Embracing sustainable practices, harnessing the power of e-commerce, and leveraging advancements like automation, AI, and blockchain will equip the industry to compete effectively in the global marketplace. Additionally, catering to the growing demand for personalised products and experiences will be crucial to maintaining customer loyalty and driving future growth. 

Financial Highlights 

The textile sector provides direct employment to over 45 million people and contributes around 2 per cent to the country's GDP. The industry is also a major contributor to exports, earning over USD 43 billion in fiscal year 2022-23. The Indian textile industry is a ship sailing on a prosperous tide, propelled by rising domestic demand, export opportunities, and government support. This positive momentum is expected to continue, with projections indicating a CAGR of 10-12 per cent over the next five years, reaching a staggering market size of USD 223 billion by 2028. 

The overall market capitalisation of the information technology sector stood at ₹ 2.84 lakh crore as of December 2023, of which 14.8 per cent is contributed by Page Industries Ltd. and 12 per cent by Vedanta Fashions Ltd. In the textile industry for H1FY24, companies experienced varying performances. Page Industries reported a decrease of 8.90 per cent in net sales, accompanied by a decline of 11.25 per cent in PBIDT, and a significant drop of 16.40 per cent in PAT. On the other hand, Cantabil Retail India saw a positive trend with a 25.92 per cent increase in net sales and a notable growth of 30.79 per cent in PAT. 
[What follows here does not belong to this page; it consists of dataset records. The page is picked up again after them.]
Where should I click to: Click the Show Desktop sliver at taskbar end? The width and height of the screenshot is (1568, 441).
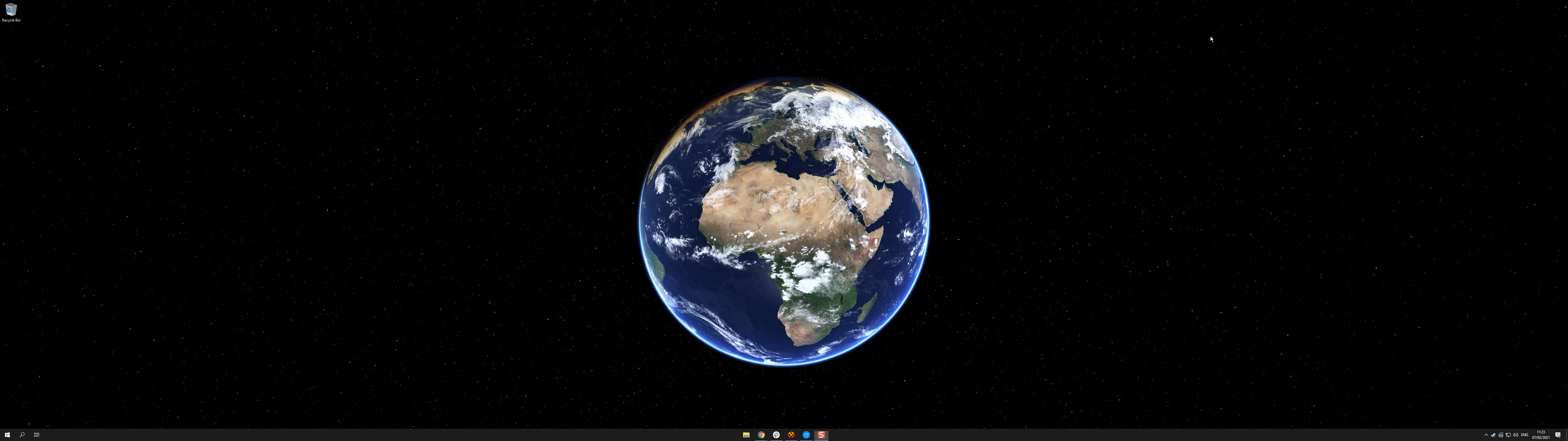coord(1567,435)
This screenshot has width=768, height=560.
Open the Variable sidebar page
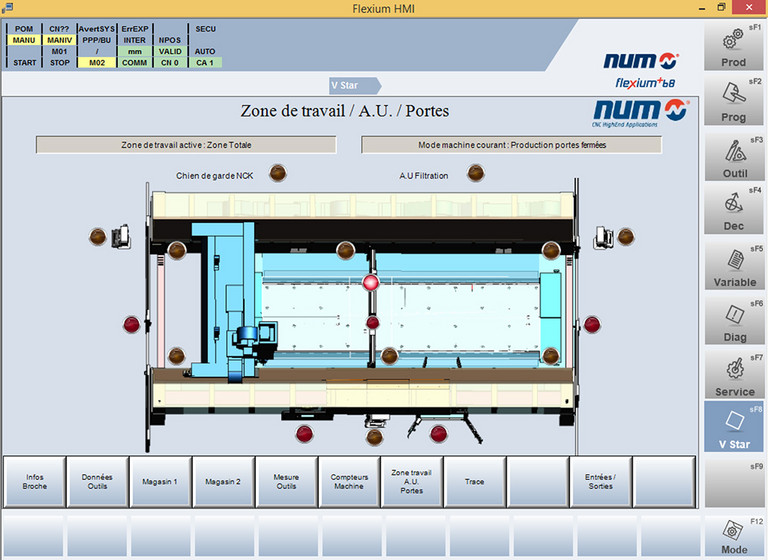click(x=734, y=265)
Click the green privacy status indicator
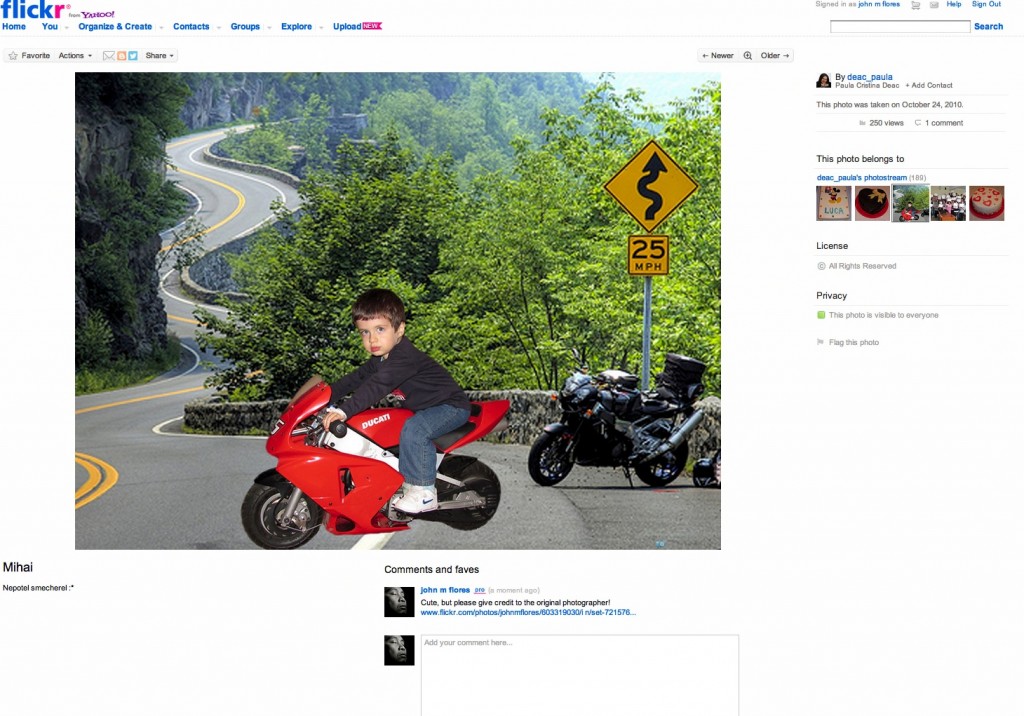The image size is (1024, 716). [821, 315]
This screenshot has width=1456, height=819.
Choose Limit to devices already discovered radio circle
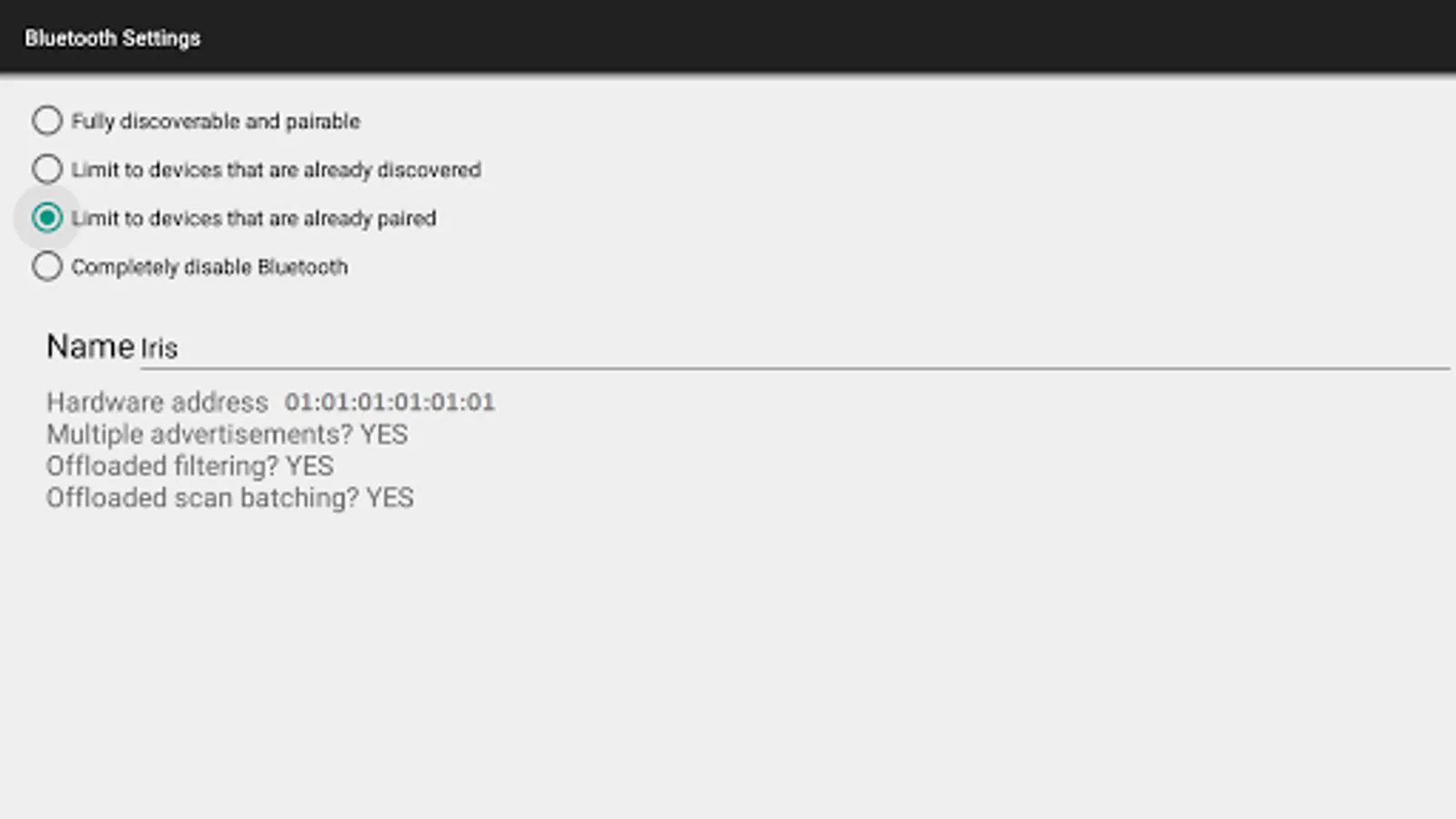click(x=47, y=169)
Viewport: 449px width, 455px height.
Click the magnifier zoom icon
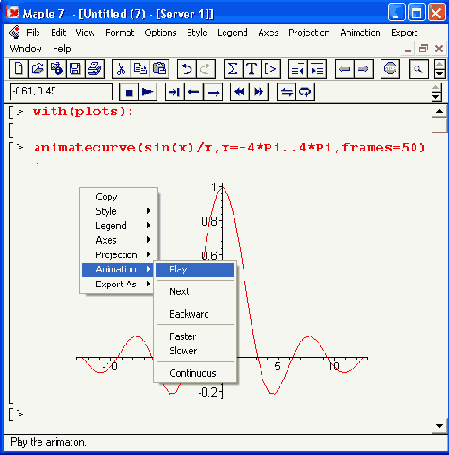(x=419, y=69)
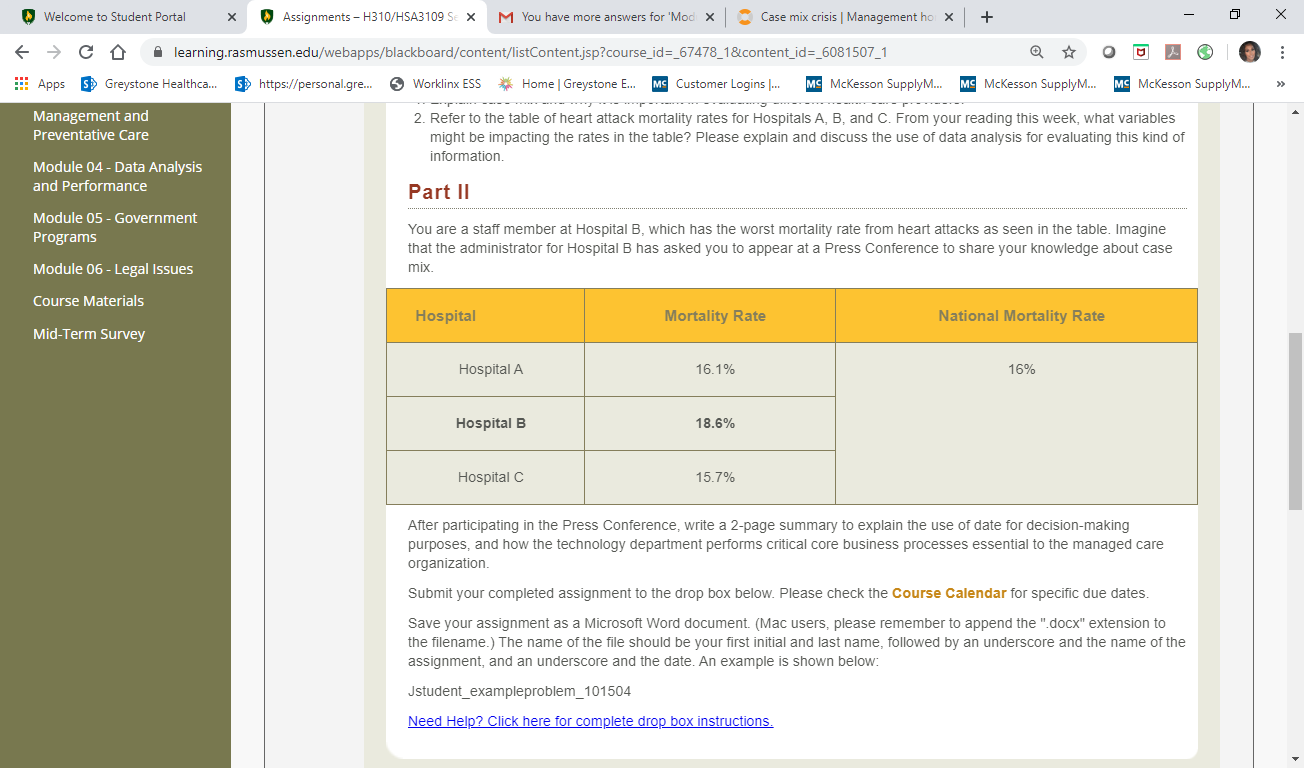Expand the hidden bookmarks overflow chevron

1281,84
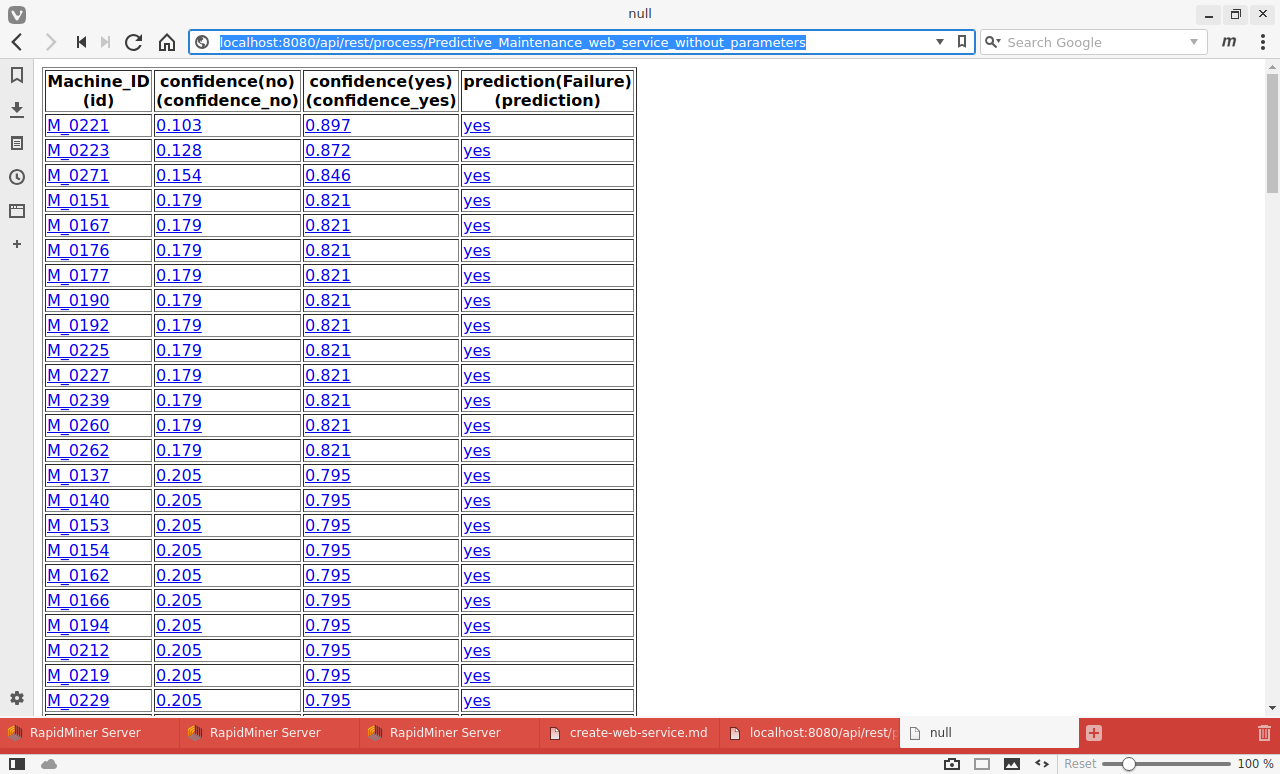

K.P.R. Mill Ltd. exhibited an 11.30 per cent growth in net sales but faced an 8.08 per cent decline in PBIDT. Welspun Living Ltd. demonstrated robust performance with a remarkable increase of 138.52 per cent in PAT and a substantial rise of 1,128.59 per cent in PBIDT. In contrast, Himatsingka Seide Ltd. faced challenges, reporting a decline of 88.62 per cent in PAT. TCNS Clothing Co. Ltd experienced significant negative changes across various parameters, including a drastic decrease of 277.47 per cent in PBIDT and a substantial decline of 1,821.15 per cent in PAT. Swan Energy Ltd. showcased exceptional growth with a staggering 7,109.95 per cent increase in net sales and a substantial rise of 2,268.21 per cent in PBIDT. The industry as a whole witnessed diverse performance, reflecting the dynamic nature of the textile sector. 

Conclusion 

The Indian textile industry stands at a pivotal juncture, poised for significant growth yet facing critical challenges. To emerge as a global leader, the industry must deftly navigate this dynamic landscape, addressing obstacles while seizing emerging opportunities. The future beckons with a promise of both triumphs and tribulations. The industry must brace itself for the storms ahead, while simultaneously harnessing the sunshine of emerging trends. By capitalising on these opportunities, the industry can solidify its position as a global textile powerhouse. 

However, the path forward is not without its perils. Inadequate infrastructure, a skilled workforce gap, and a complex regulatory landscape pose formidable challenges. To reach its full potential, the industry must effectively navigate these treacherous currents. By addressing these challenges head-on and embracing the opportunities that lie ahead, the Indian textile industry can secure its future as a global leader, shaping the textile landscape for years to come.